**EXERCISE PROMPT:**
Count the lines in the rows below that contain the word "Select". Reply with only that number.
-----
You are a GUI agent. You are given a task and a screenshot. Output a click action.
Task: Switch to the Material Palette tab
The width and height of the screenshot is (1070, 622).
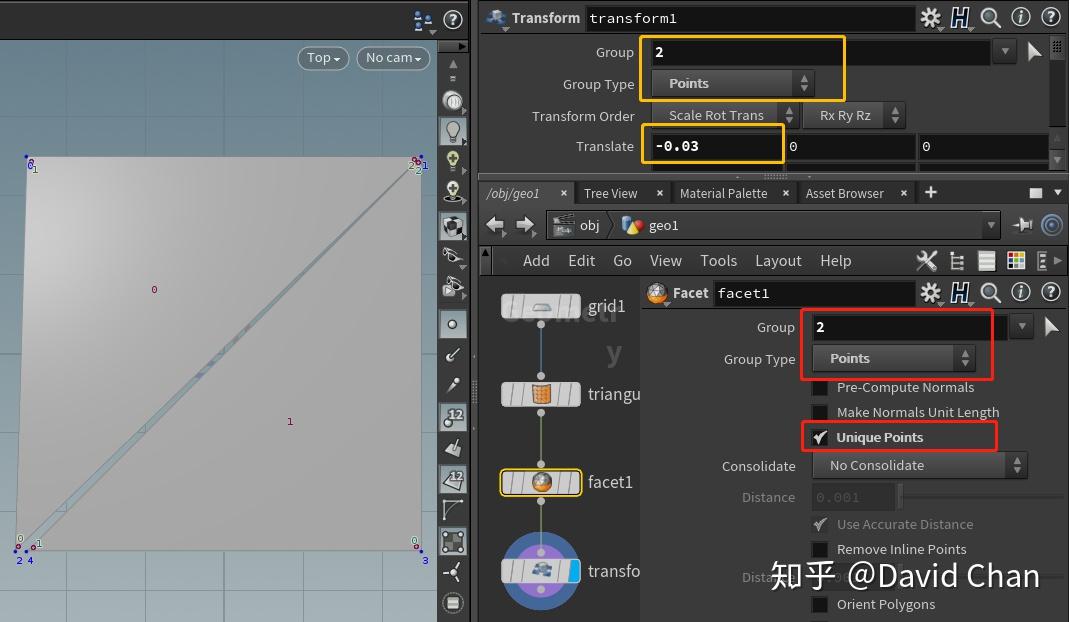point(723,193)
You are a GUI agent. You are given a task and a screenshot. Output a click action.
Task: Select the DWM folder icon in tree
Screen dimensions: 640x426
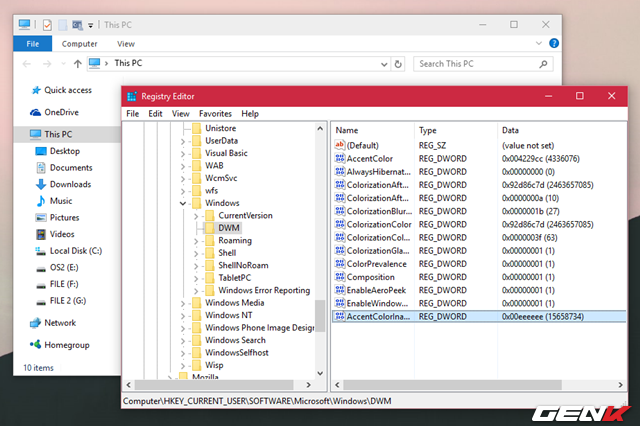208,228
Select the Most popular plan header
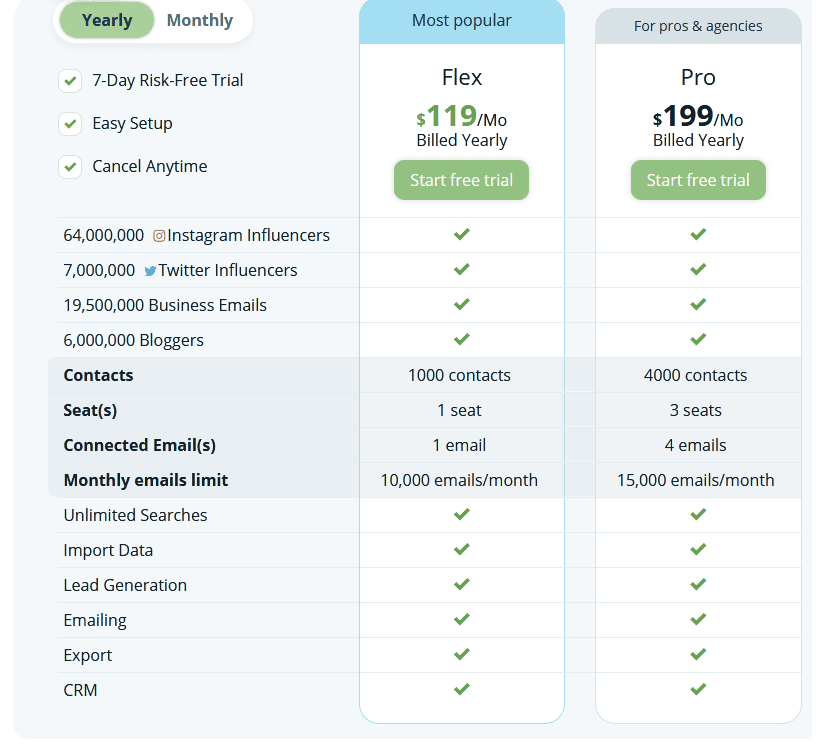This screenshot has height=750, width=823. 461,20
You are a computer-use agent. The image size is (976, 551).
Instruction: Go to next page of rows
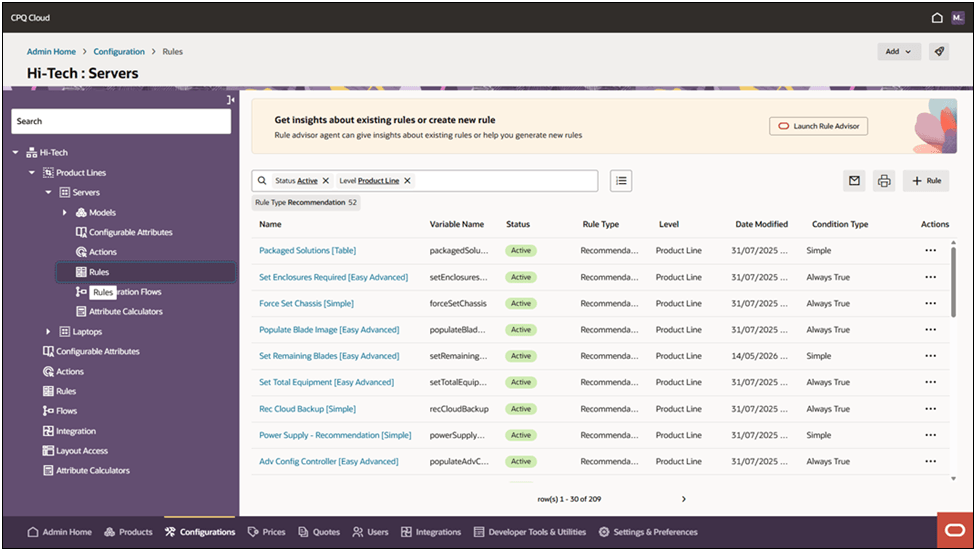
-----
**WRITTEN SOLUTION:**
2